> [INFORMATION SHOWN]:

#####

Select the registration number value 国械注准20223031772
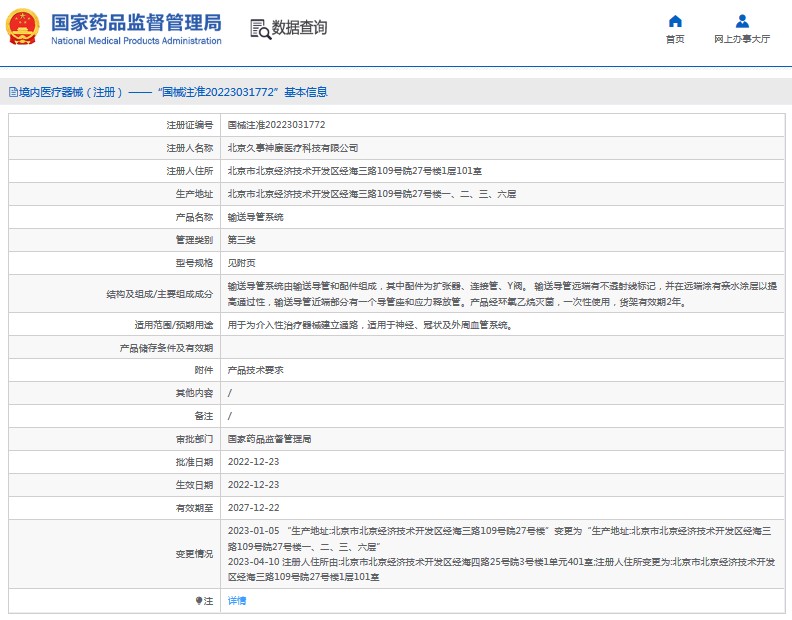792x620 pixels. coord(276,125)
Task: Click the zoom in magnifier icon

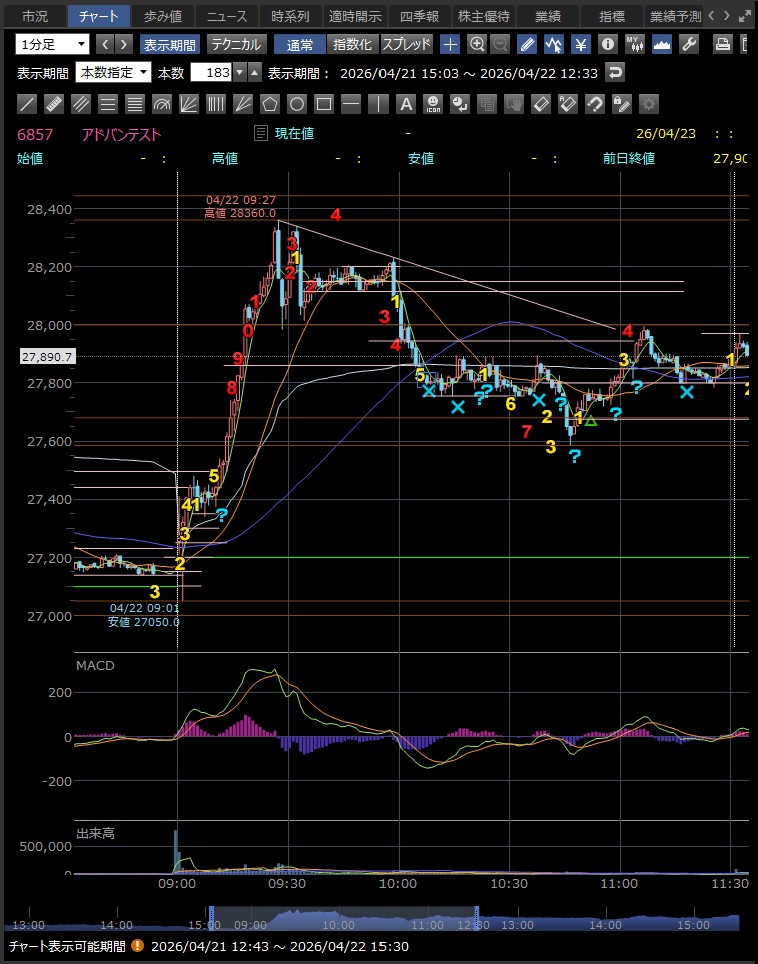Action: click(x=477, y=44)
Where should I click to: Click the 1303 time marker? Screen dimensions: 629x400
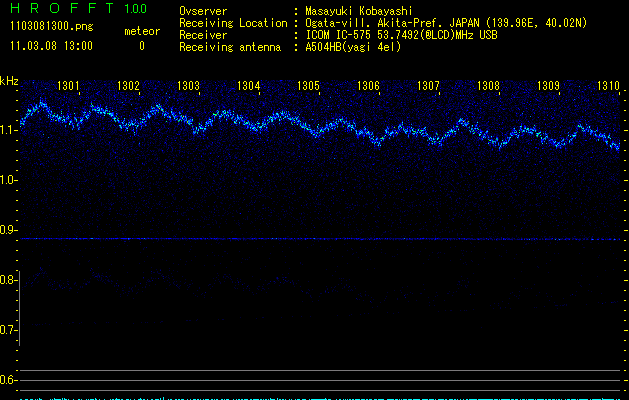click(x=189, y=87)
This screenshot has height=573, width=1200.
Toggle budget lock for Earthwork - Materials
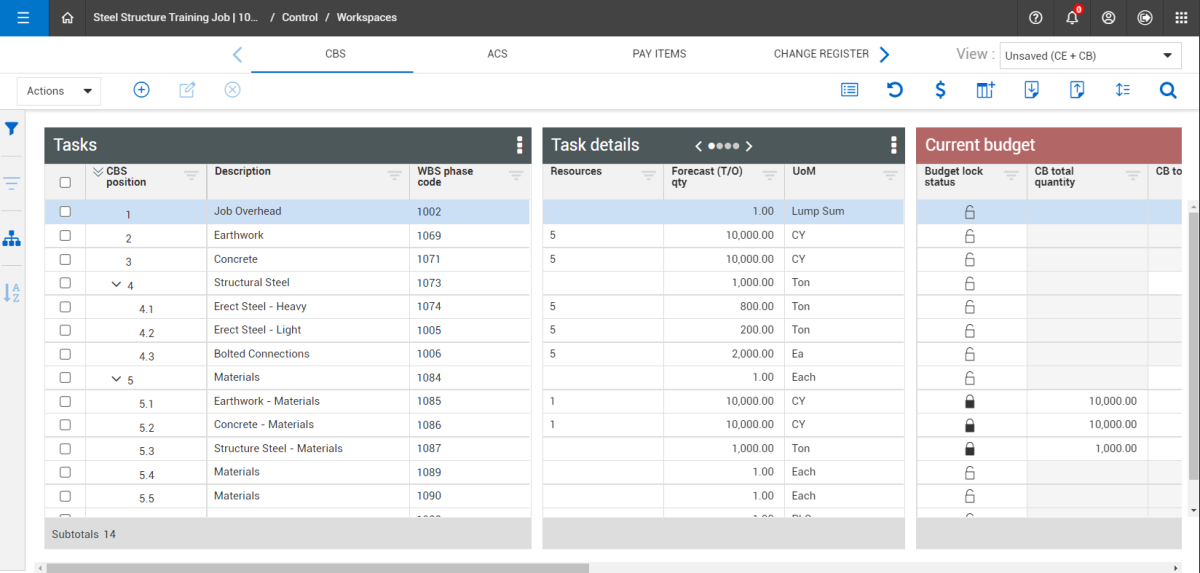point(969,401)
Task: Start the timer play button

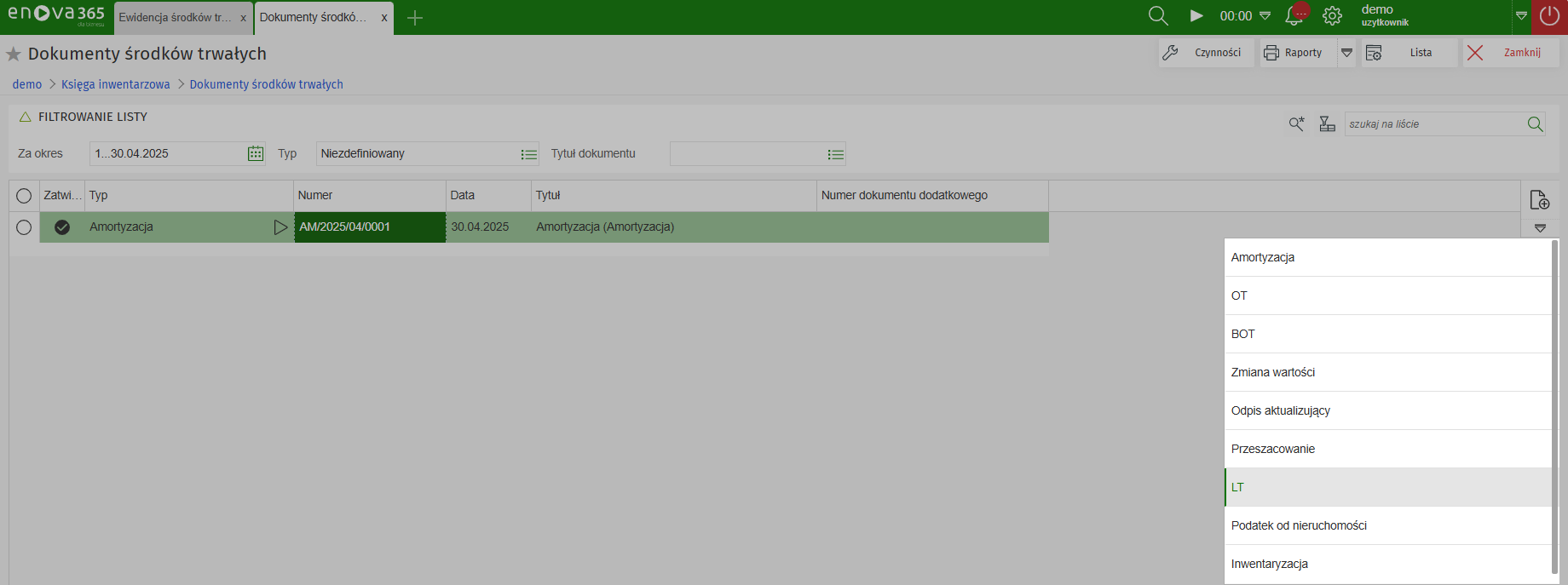Action: [1196, 16]
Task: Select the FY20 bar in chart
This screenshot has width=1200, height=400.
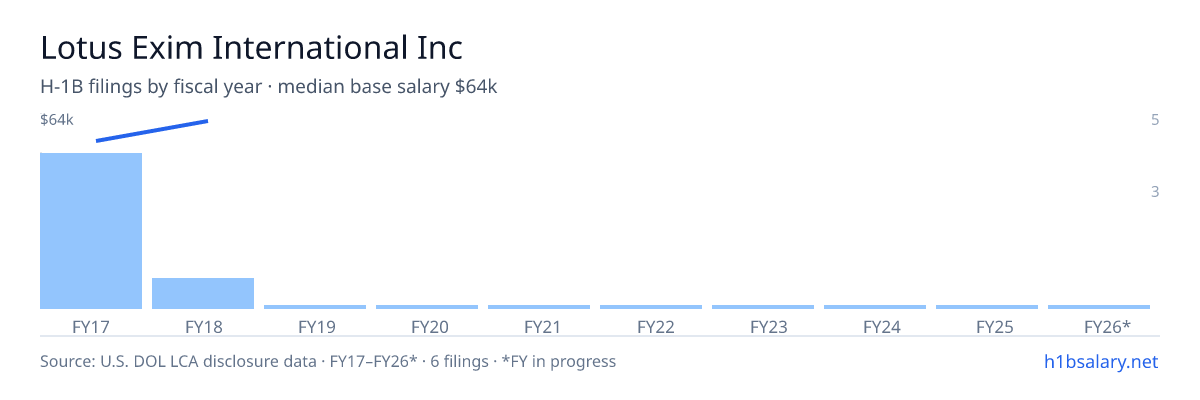Action: pos(427,307)
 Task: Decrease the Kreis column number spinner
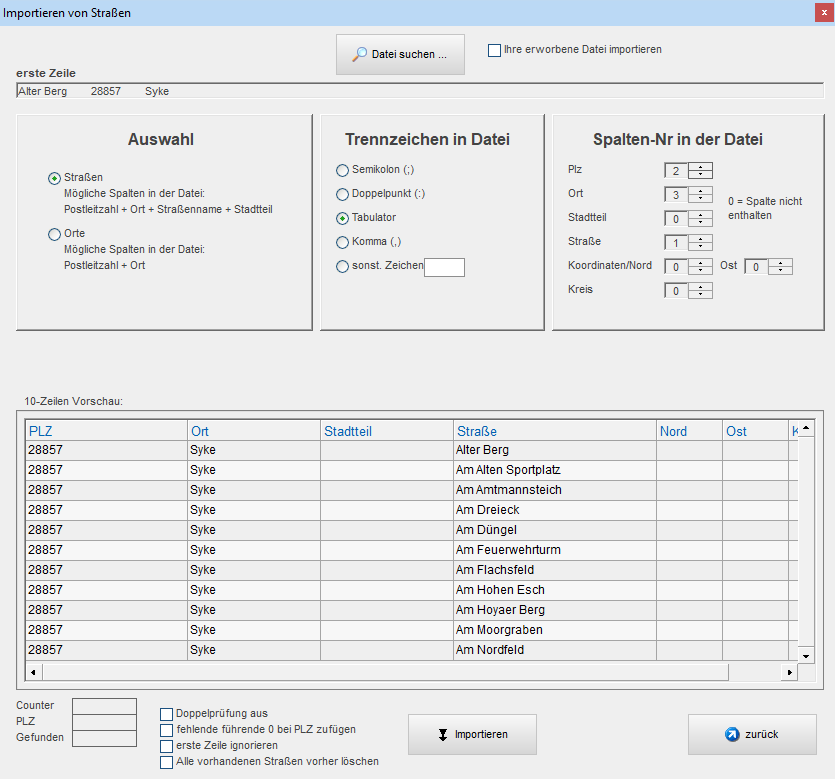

#####

> [EXERCISE DESCRIPTION]:
Without changing a word, restate the listing above; the pictures stay out.

> [ANSWER TO THIS PROBLEM]:
Select the registration number value 国械注准20223031772
792x620 pixels. coord(276,125)
Task: Click the zoom in magnifier icon

Action: click(x=477, y=44)
Where should I click to: Click the 1303 time marker? Screen dimensions: 629x400
click(x=189, y=87)
This screenshot has height=573, width=1200.
Toggle budget lock for Earthwork - Materials
point(969,401)
Task: Start the timer play button

Action: [1196, 16]
Task: Select the FY20 bar in chart
This screenshot has width=1200, height=400.
Action: pos(427,307)
 Task: Decrease the Kreis column number spinner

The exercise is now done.